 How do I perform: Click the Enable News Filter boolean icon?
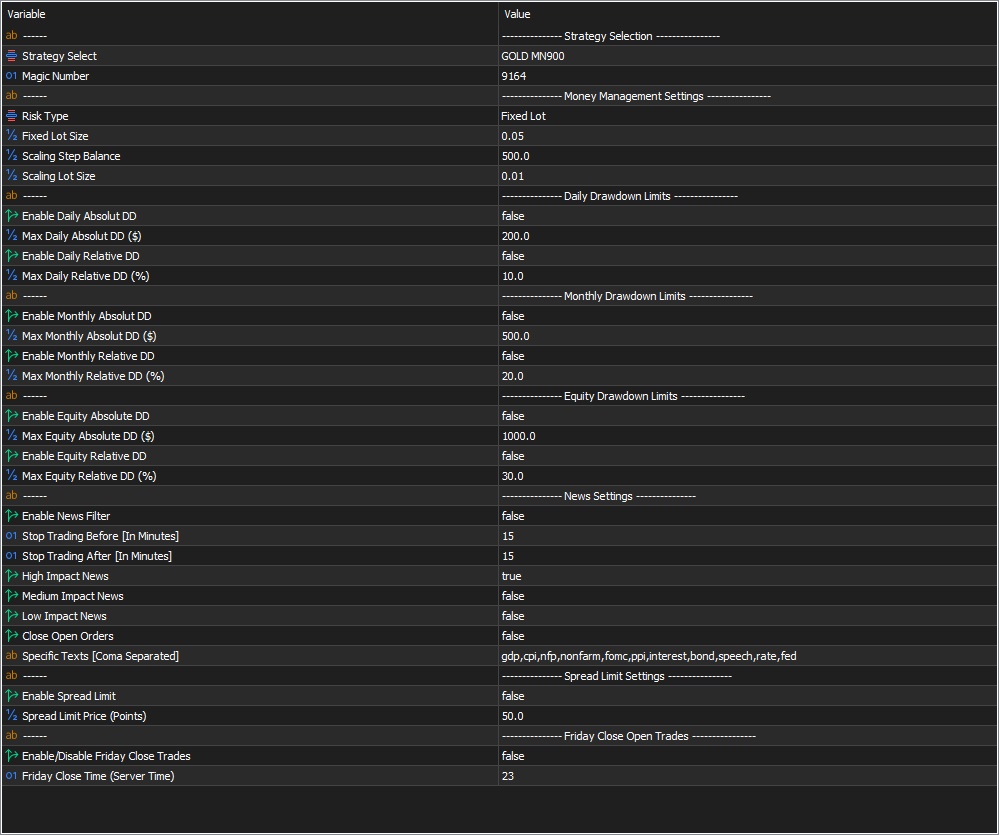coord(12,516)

---

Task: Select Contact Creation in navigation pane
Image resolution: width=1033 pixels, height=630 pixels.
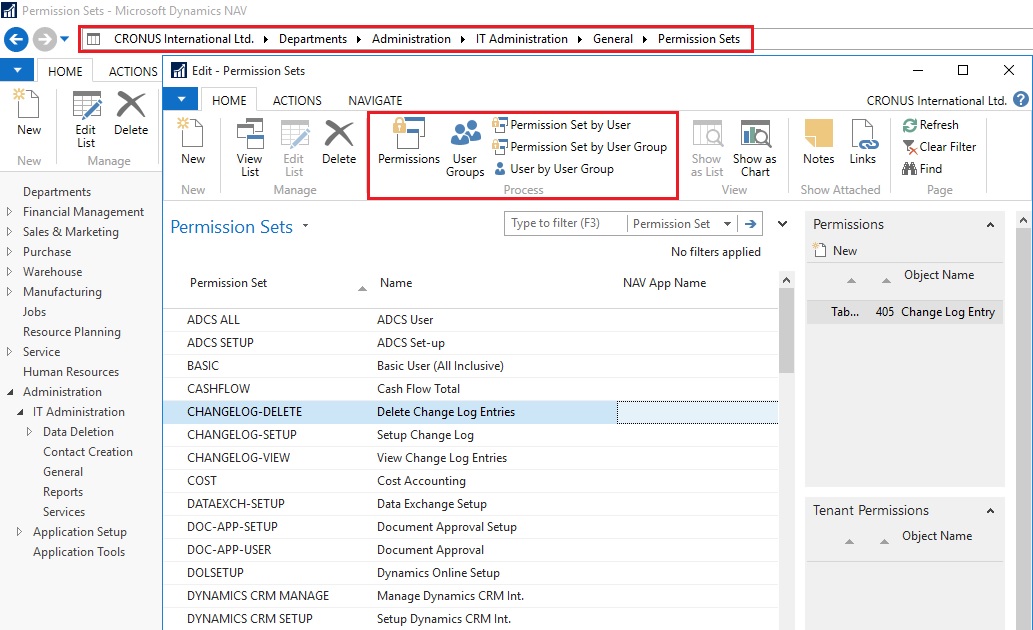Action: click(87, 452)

- _Aim_:
Rewrite the lines from the one with "Task: Select Contact" up to and including the one with "Action: click(87, 452)", swapping "navigation pane" for "sidebar" and keeping everything else the same. Leave out the pictures.

- _Result_:
Task: Select Contact Creation in sidebar
Image resolution: width=1033 pixels, height=630 pixels.
Action: click(87, 452)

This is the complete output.